November 07, 2021
It was nice to see something in the Royal Opera House‘s Linbury Theatre. The last time I was here it had been transformed into an entrance for Current, Rising, the “world’s first virtual reality opera” and a real spectacle. Now the Linbury is back to its primary function, staging great dance works which are perhaps more innovative or challenging than the Main Stage crowd-pleasers.
So this is where I came to see Ballet Black perform a double bill of short works. Ballet Black are a company founded by Cassa Pancho, for international dancers of Black and Asian descent. By celebrating diversity in their artists, they hope to encourage more diverse ballet audiences and engagement as well. This is the tail end of a tour, so if you don’t have tickets for the Royal Opera House today, you can catch them in Edinburgh later in November! I have been wanting to see Ballet Black for a while but this has been my first chance since the pandemic. I think this double bill was a perfect introduction as it shows the company’s range.
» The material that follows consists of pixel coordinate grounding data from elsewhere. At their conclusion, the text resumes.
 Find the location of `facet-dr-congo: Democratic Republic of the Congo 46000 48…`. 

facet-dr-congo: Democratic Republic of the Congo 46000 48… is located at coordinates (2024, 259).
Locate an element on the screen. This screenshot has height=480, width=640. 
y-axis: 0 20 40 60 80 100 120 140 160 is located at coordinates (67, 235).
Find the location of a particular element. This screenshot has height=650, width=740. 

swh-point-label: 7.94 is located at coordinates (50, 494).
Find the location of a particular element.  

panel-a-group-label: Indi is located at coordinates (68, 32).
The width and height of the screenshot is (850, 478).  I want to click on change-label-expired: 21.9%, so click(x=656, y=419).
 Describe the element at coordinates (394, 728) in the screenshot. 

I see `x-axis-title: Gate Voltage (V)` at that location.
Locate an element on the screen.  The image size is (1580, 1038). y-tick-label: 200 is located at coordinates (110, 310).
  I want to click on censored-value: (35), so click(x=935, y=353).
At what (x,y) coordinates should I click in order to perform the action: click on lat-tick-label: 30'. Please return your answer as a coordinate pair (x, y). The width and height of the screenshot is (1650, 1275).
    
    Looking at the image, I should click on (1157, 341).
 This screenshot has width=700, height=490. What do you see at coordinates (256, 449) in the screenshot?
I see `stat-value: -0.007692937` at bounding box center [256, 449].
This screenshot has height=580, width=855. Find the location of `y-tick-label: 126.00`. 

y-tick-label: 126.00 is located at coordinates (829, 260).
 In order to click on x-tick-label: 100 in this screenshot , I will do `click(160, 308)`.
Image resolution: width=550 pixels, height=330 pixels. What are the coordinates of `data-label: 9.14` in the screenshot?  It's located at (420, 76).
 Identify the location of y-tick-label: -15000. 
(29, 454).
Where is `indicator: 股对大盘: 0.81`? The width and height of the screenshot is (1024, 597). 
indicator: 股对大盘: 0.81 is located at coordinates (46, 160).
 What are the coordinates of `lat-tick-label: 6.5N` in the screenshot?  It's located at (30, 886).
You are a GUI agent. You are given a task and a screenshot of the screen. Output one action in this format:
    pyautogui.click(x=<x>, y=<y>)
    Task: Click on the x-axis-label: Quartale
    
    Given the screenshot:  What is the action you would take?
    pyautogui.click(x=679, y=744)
Then or Now takes traditional ballet techniques to create something very fresh and modern; while The Waiting Game, choreographed by a member of the company, is very much more contemporary. Both are excellent.
I was impressed as well by the prowess of the dancers. Senior artist Cira Robinson stands out for the razor-sharp precision of her movements. Watching her dance with fellow Senior Artist José Alves is a dream, they are both at the top of their game. That is not to say that there are any weak links. You would never think that Ebony Thomas and Alexander Fadayiro were respectively a Junior and Apprentice Artist. And Isabela Coracy and Sayaka Ichikawa are wonderfully expressive. Rosanna Lindsey isn’t listed in the programme or on their website, but wherever they found her, they should keep her. And more on multi-talented Mthuthuzeli November later.
Then Or Now / The Waiting Game
Let’s look at these two works in more detail. As I mentioned above, Then or Now takes traditional ballet movements and turns them into modern choreography. The accompaniment is very interesting. The dancers move to Passacaglia for solo violin, a 1676 work by Heinrich Ignaz Franz von Biber, but also to poetry by Adrienne Rich. The von Biber work is arranged and recorded by Daniel Pioro, and Then and Now is choregraphed by Will Tuckett.
Both the music and the poetry introduce a rawness and a fragility. The dancers connect to the language and the sound of the strings. Rich’s poetry is a call to action, with themes of belonging and home. In different configurations, the dancers connect and interact with great intimacy. It’s really special to watch.
The Waiting Game is choreographed by Ballet Black Senior Artist Mthuthuzeli November. He draws on Beckett to create an absurdist/existentialist world. November dances the lead role, as a character battling uncertainty as he tries to understand the meaning of life. What I liked about The Waiting Game was its egalitarianism. There is little distinction between the male and female dancers in terms of costumes, and greater overlap in their movements than in Then or Now. We even at one point see the dancers lined up across the stage, en pointe more or less, the only difference being that the women are properly in pointe shoes. The Waiting Game is also a lot of fun, and shows the range of many of the dancers, particularly Sayaka Ichikawa.
I’m so pleased I finally saw Ballet Black! If you didn’t manage to catch this double bill, you can join me in keeping an eye on future works at the ROH or elsewhere.